Robin Abcarian: Trump's dire warnings are not about Biden's America. They're about his America

Over the past two weeks, the competing visions of President Donald Trump and former Vice President Joe Biden have been laid out _ starkly _ and the narrow slice of undecided voters will have to settle on what kind of country they want.

Do they want an America that strives toward racial justice and equality, that values its place in the community of nations, that will work to reverse the catastrophic effects of climate change?

Or do they want four more years of chaos?

Trump's performance over the past three-and-a-half years has made it clear that his greatest passion is himself, which means he is loyal only to those who are loyal to him, a group that includes his white base and selected international despots. His tax cuts have benefited the very richest, his wall on the southern border remains unfinished, an entirely foreseeable pandemic caught him unawares, the economy has tanked, millions of Americans are unemployed and schools, most of them anyway, are shuttered.

He does not even pretend to be the president of all of us, and his best argument against Biden is downright nonsensical. (I want to say "craven," but I am in danger of overusing that word when I write about Trump.)

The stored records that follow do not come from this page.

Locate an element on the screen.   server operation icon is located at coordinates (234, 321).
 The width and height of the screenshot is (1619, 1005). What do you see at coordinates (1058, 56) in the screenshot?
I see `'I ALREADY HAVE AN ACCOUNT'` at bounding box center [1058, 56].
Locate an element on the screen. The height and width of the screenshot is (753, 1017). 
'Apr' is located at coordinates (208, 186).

If Biden is elected, Trump predicts, the country will explode with the kind of racial unrest and protests against police brutality that we saw this summer after a white police officer choked the life out of a Black man, George Floyd.

It's a neat and cynical trick: Vote for me because what's happening on my watch is unacceptable.

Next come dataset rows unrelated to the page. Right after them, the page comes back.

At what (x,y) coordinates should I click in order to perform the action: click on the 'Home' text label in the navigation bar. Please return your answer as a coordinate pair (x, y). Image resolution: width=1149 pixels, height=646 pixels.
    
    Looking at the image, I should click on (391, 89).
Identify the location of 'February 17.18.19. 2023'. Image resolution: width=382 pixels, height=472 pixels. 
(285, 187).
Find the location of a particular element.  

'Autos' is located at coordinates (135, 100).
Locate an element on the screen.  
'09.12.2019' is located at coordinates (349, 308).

Cities run by Democratic mayors and states run by Democratic governors are not going to magically turn into Republican strongholds if Trump is reelected. If they were, they would have done so by now. If Trump is returned to office, expect more of what we've seen this summer, not less.

What Trump is promising is four more years of what is already devastating our country: a pandemic he tried to wish away that has killed more than 180,000 Americans and counting; violent reactions to police brutality and the systemic racism that allows an unarmed Black father to be shot seven times in the back while a white teenager who is alleged to have murdered two people with an AR-style rifle walks calmly past police, who ignore him.

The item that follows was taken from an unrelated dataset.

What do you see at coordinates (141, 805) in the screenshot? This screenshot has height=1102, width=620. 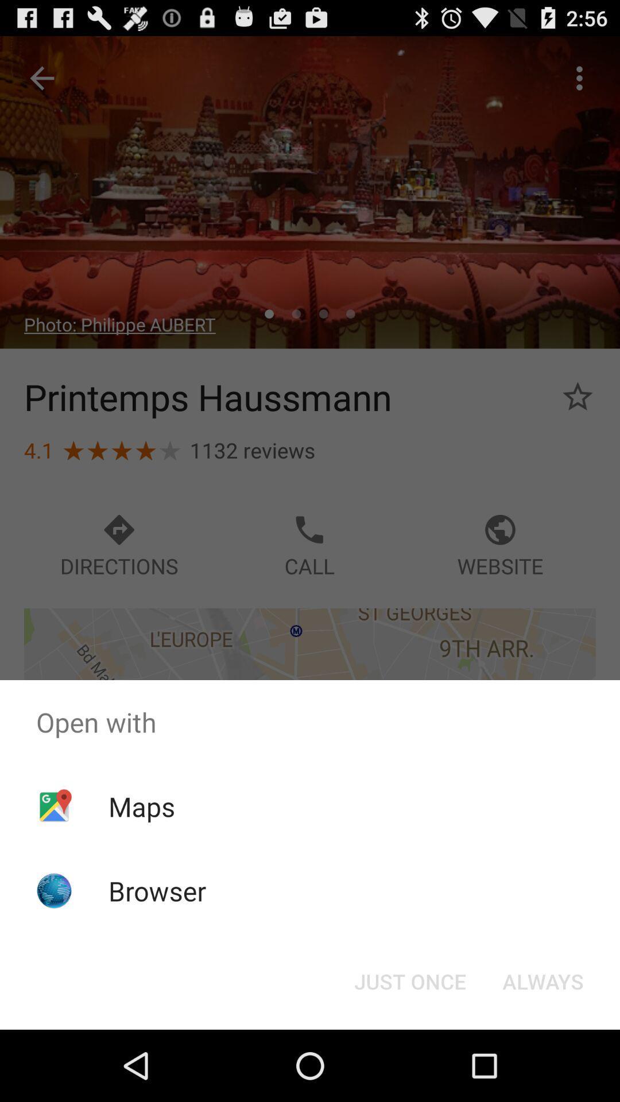 I see `the maps app` at bounding box center [141, 805].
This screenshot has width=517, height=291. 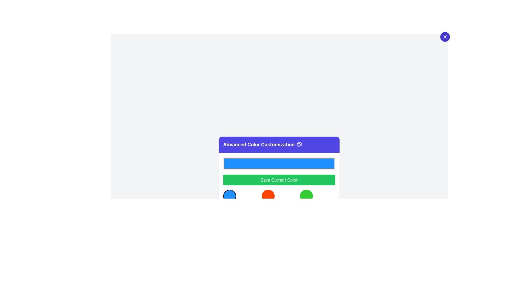 I want to click on the bright green circular color indicator in the top-right corner of its grid block, so click(x=306, y=195).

In a shocking but predictable turn of events, Trump's acolytes on the right have defended the white teenage shooter.

"How shocked are we that 17-year-olds with rifles decided they had to maintain order when no one else would?" asked Tucker Carlson on his Fox News show.

"I want him as my president," tweeted Ann Coulter.

As Biden told MSNBC's Andrea Mitchell on Thursday, "This happens to be Donald Trump's America."